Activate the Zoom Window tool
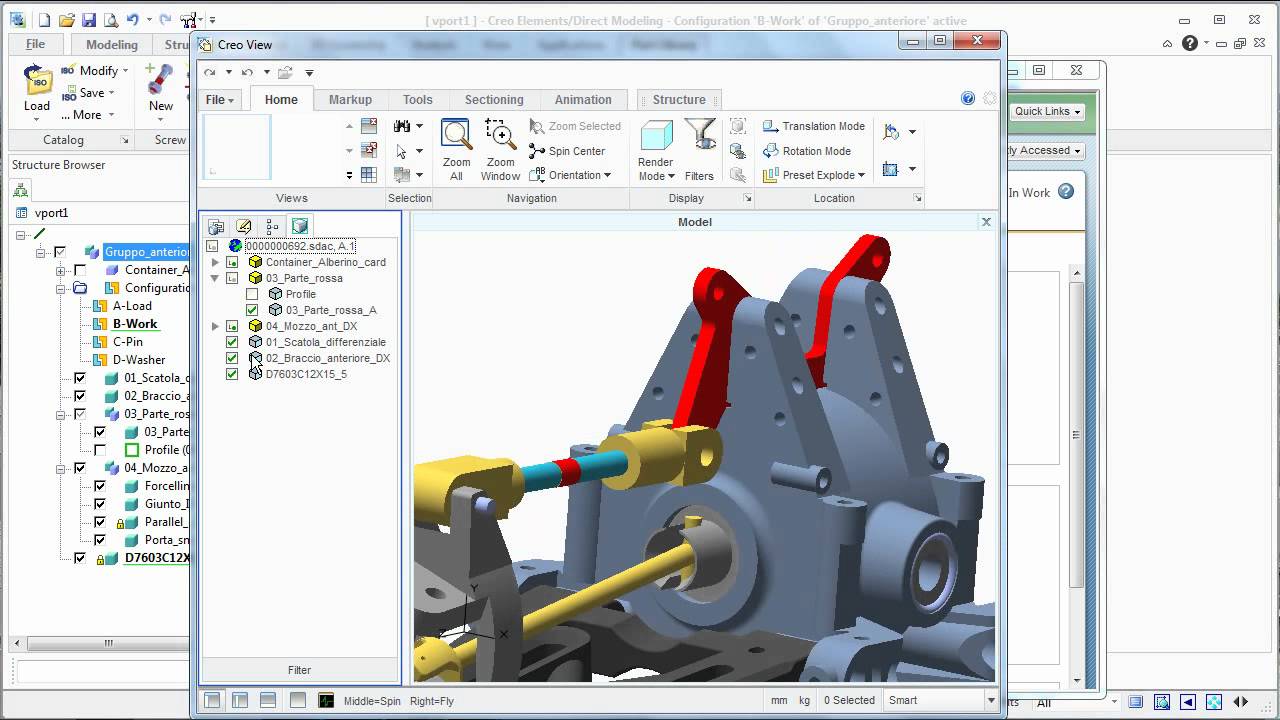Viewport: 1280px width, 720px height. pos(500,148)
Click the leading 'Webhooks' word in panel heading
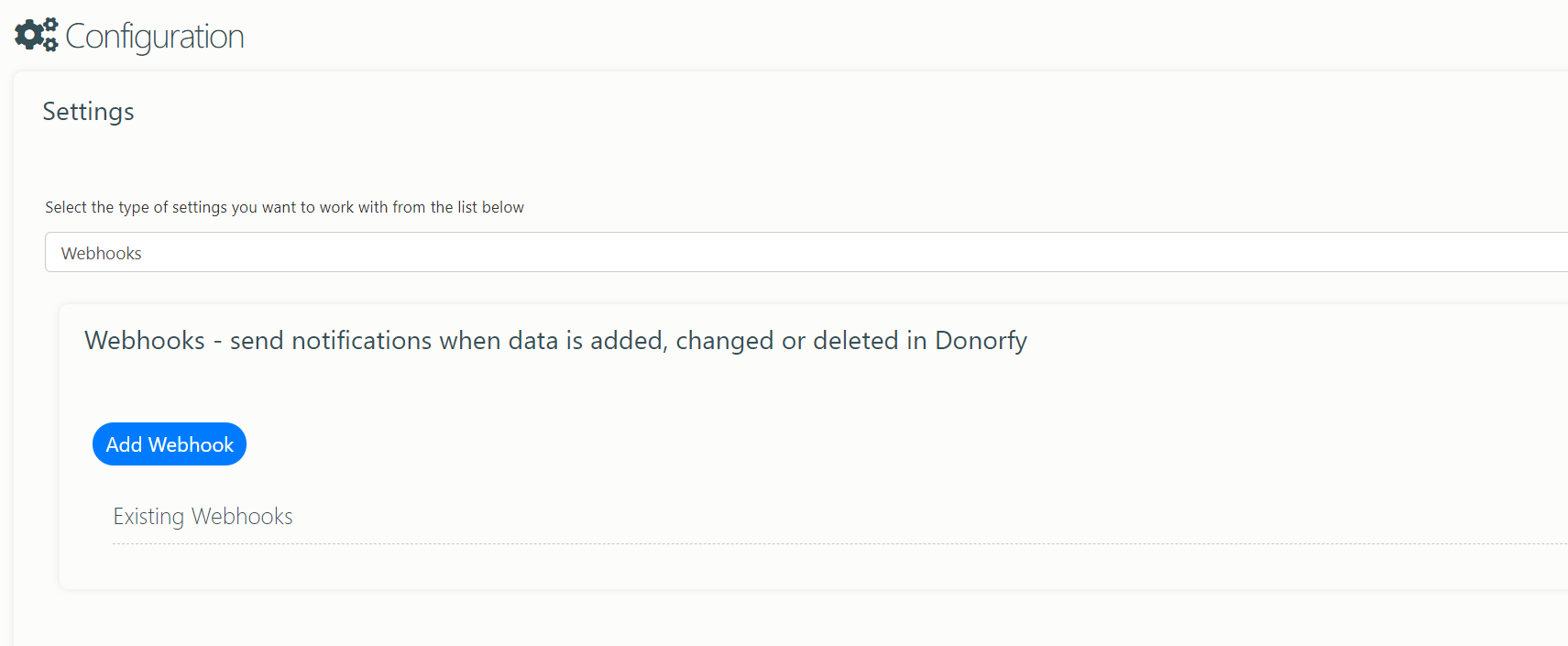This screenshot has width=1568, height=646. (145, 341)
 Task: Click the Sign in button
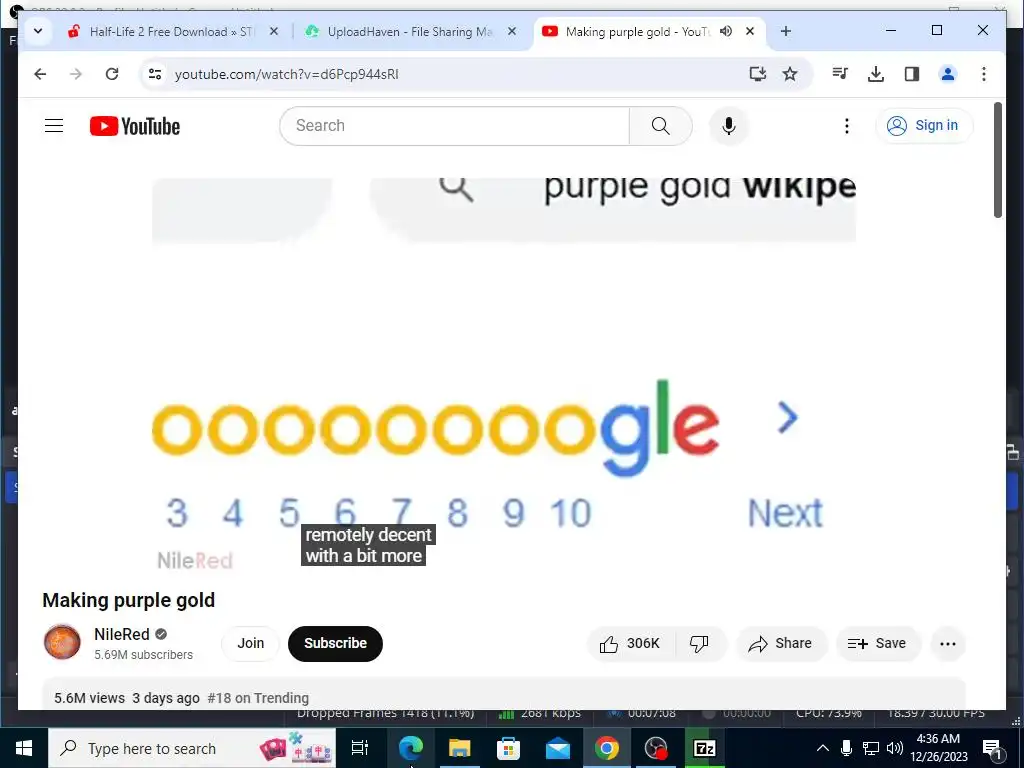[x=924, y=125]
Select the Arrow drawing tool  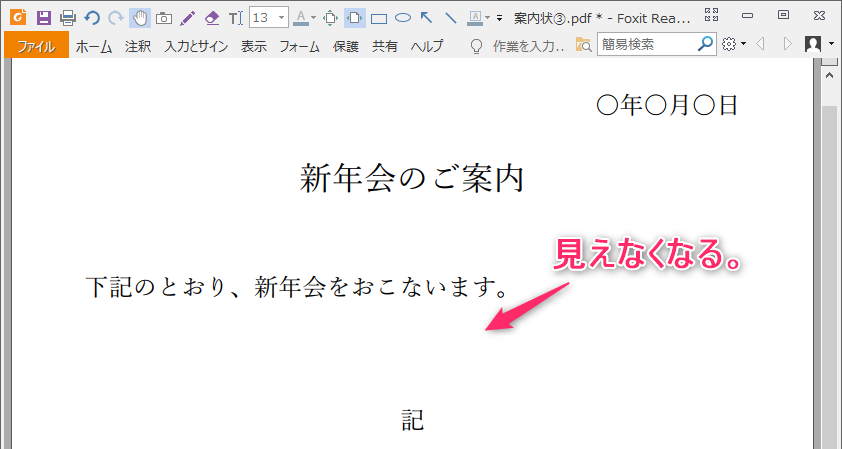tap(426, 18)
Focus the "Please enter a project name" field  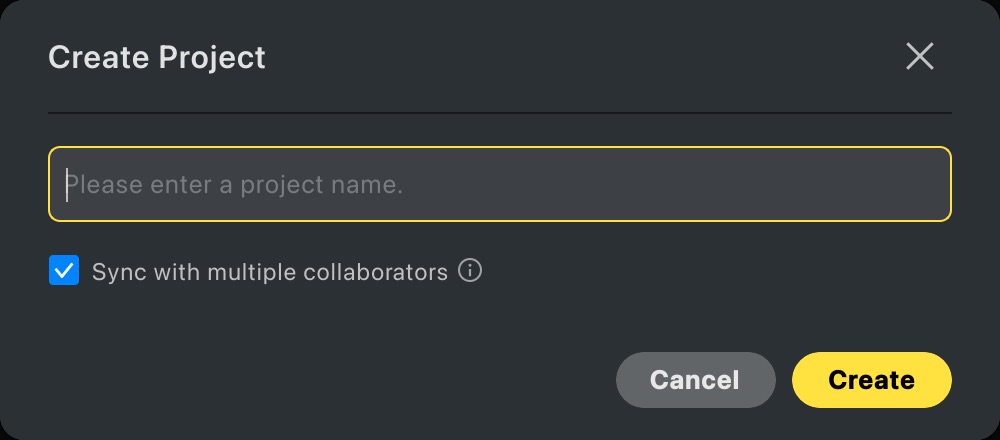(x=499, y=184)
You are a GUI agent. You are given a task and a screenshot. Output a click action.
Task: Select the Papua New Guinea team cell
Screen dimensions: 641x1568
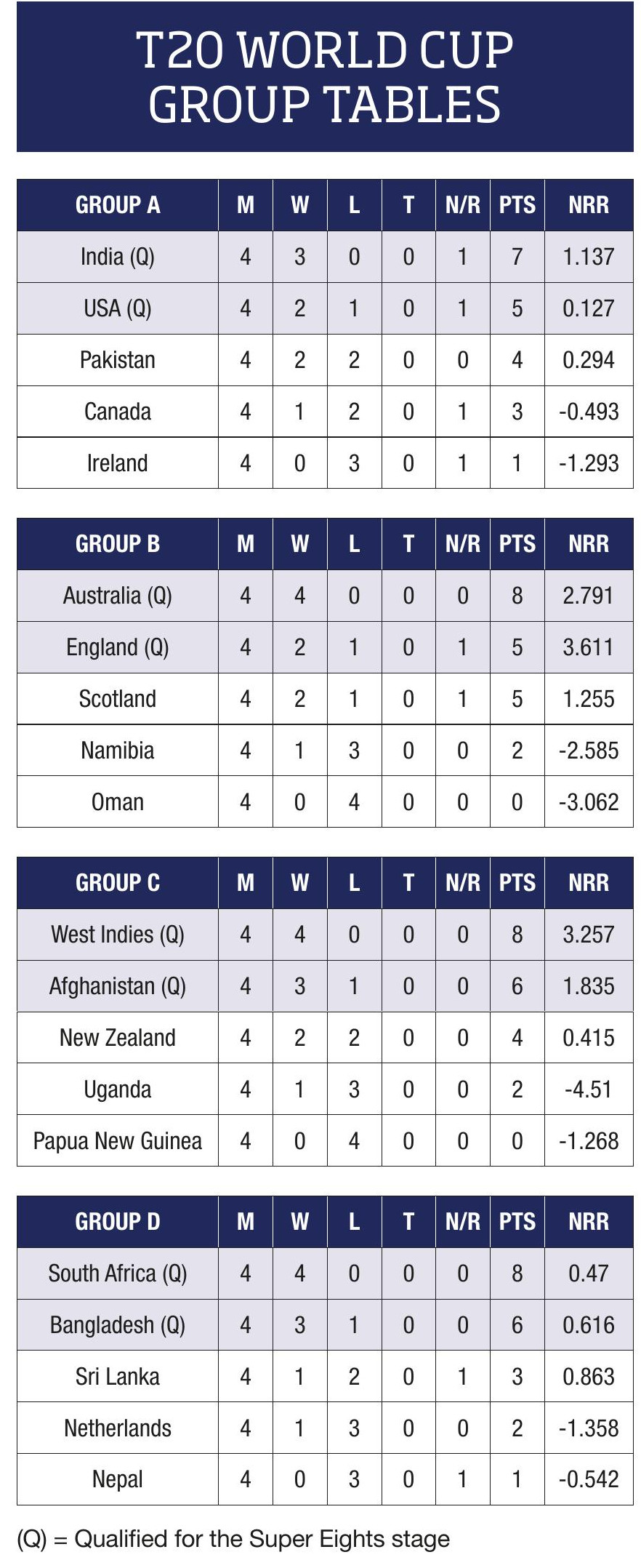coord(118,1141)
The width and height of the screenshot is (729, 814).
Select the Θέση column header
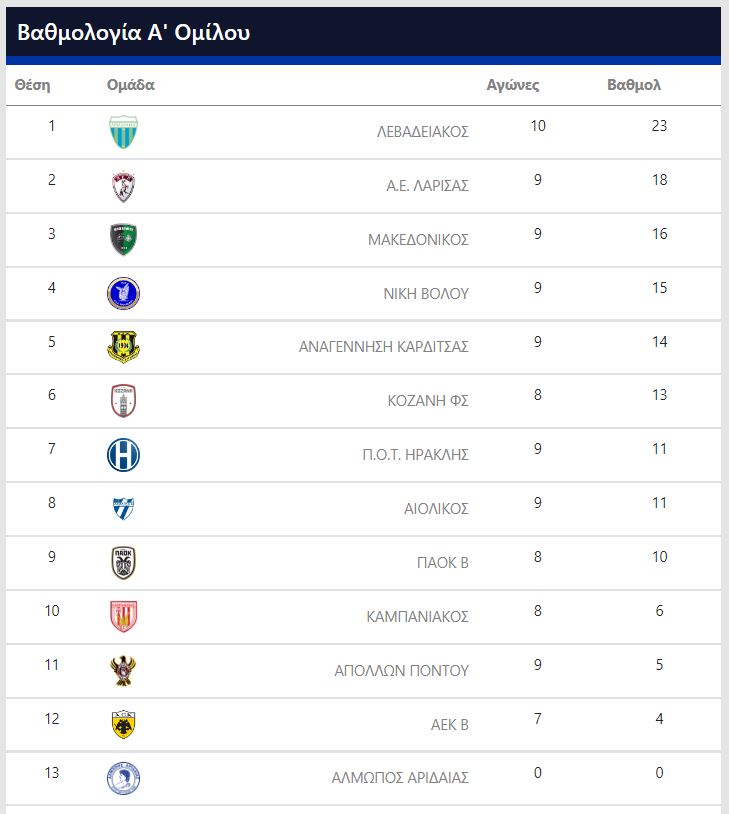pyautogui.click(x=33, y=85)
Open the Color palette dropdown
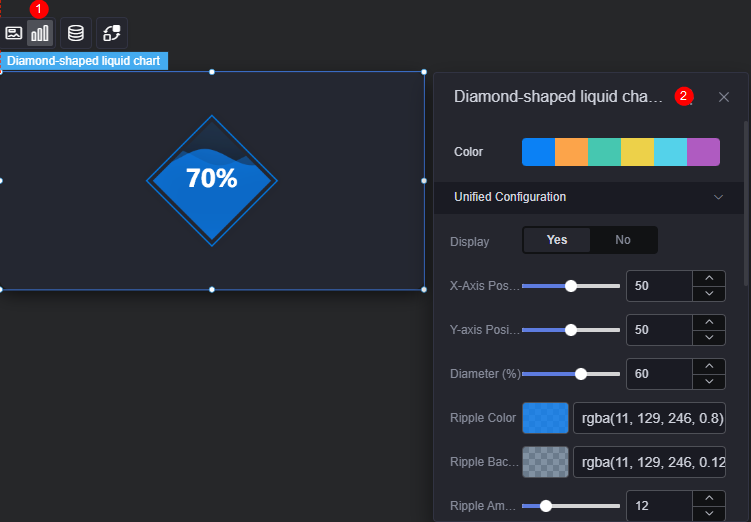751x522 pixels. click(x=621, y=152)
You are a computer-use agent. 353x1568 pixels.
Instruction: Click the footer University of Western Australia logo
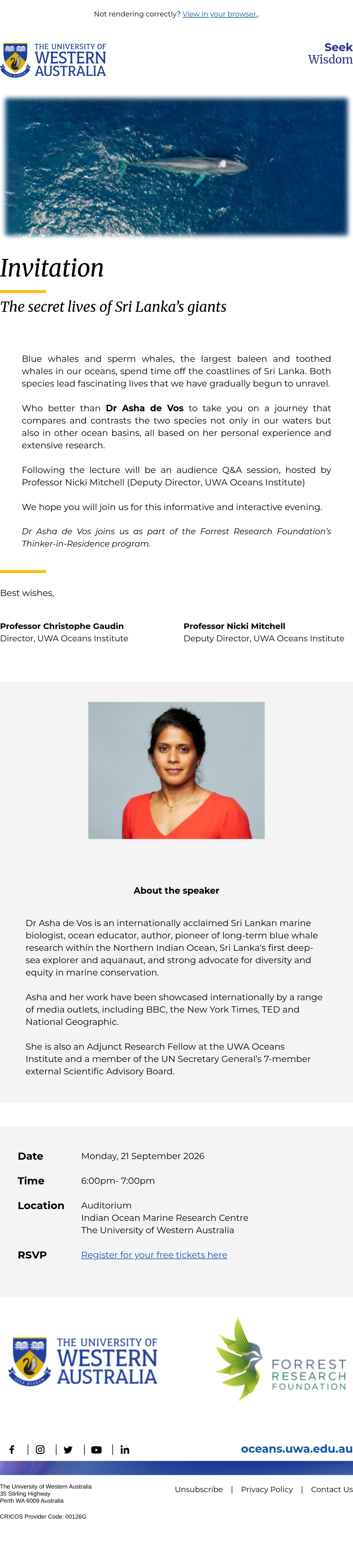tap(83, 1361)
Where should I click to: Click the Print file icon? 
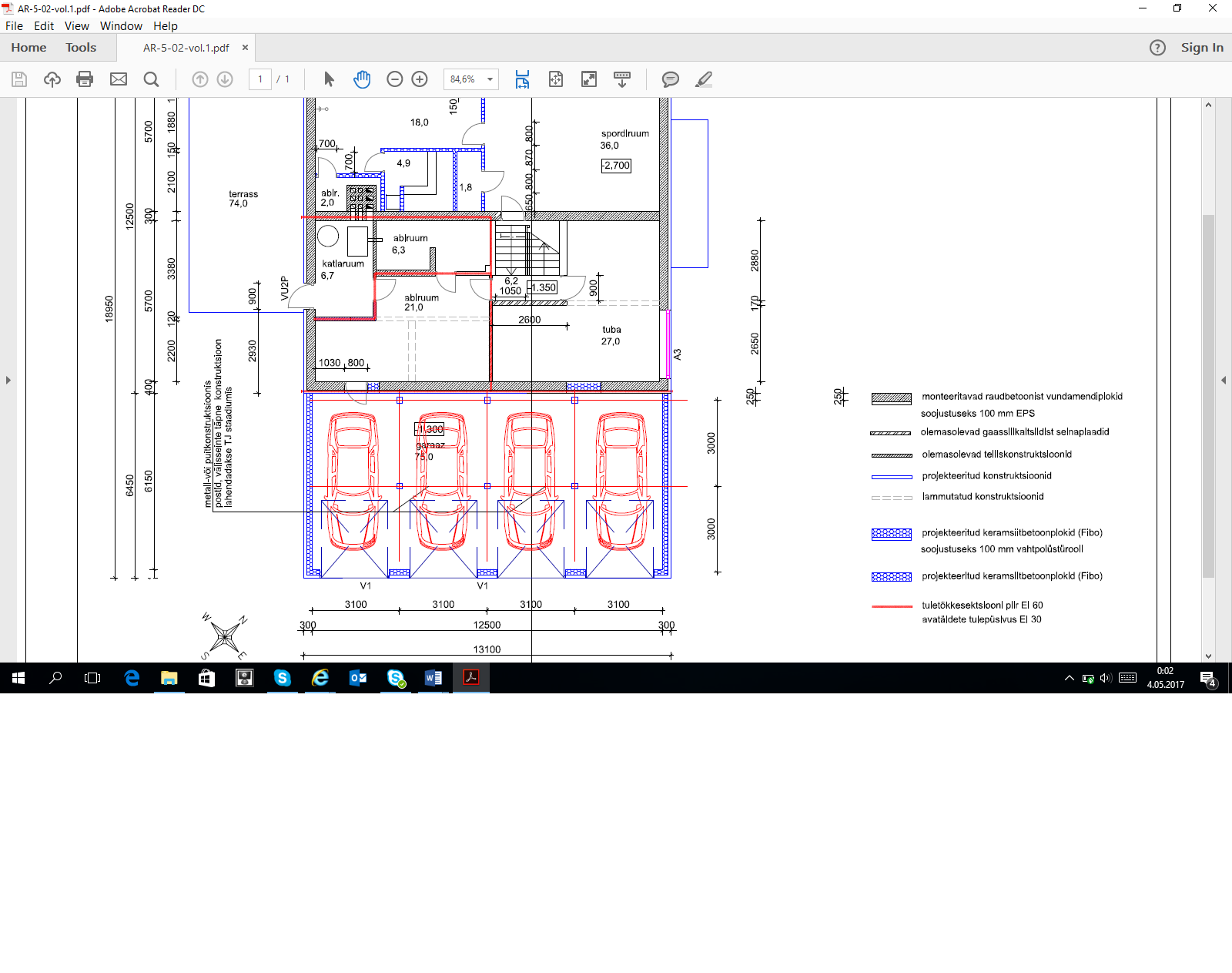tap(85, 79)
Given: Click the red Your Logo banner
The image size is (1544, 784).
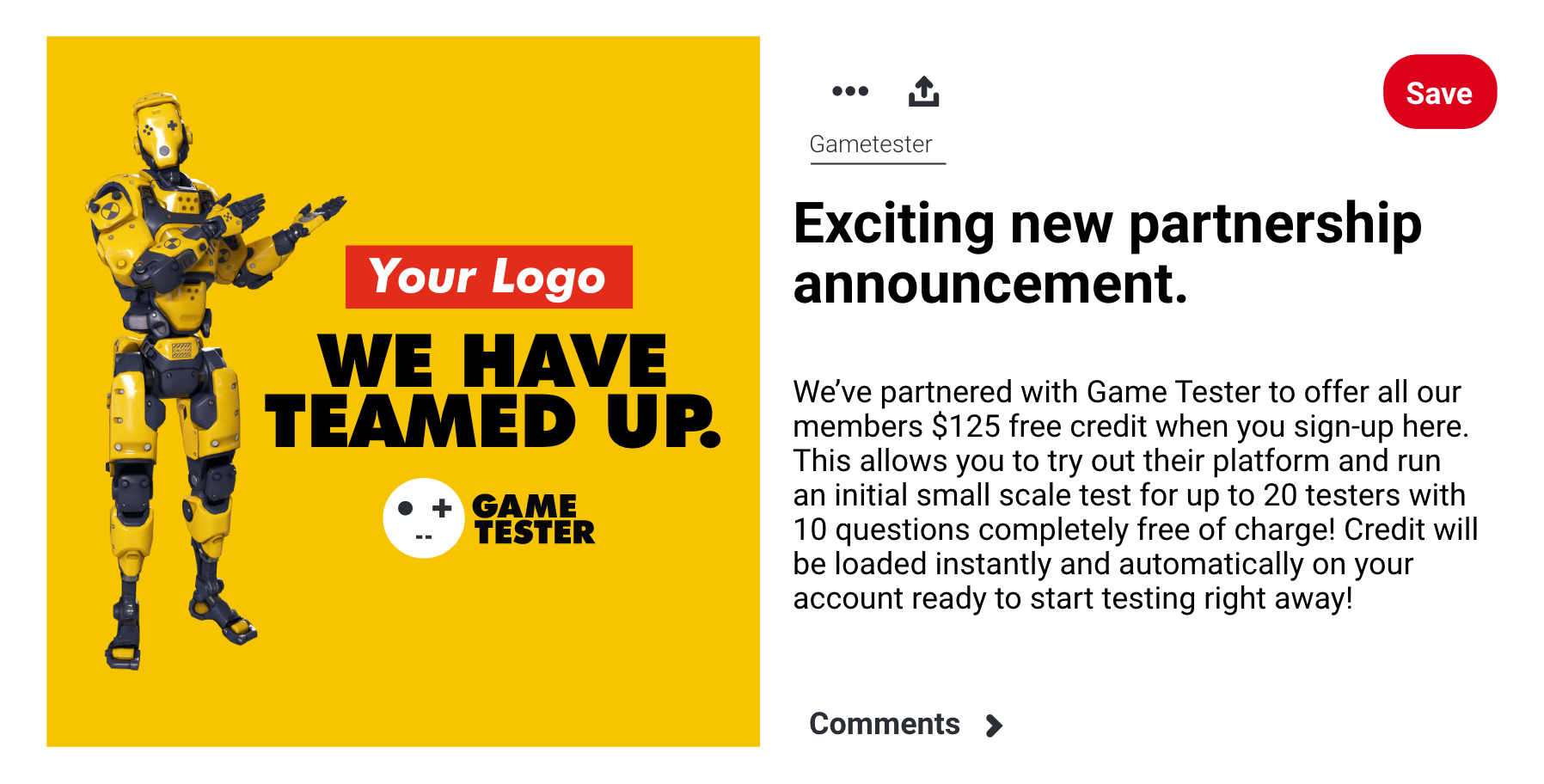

----------------------------------------

**Task instructions**
Every line with "agent" in it should be copied from the entries above.

**Task answer**
You are a GUI agent. You are given a task and a screenshot. Output a click action.
You are a computer-use agent. 353x1568 pixels.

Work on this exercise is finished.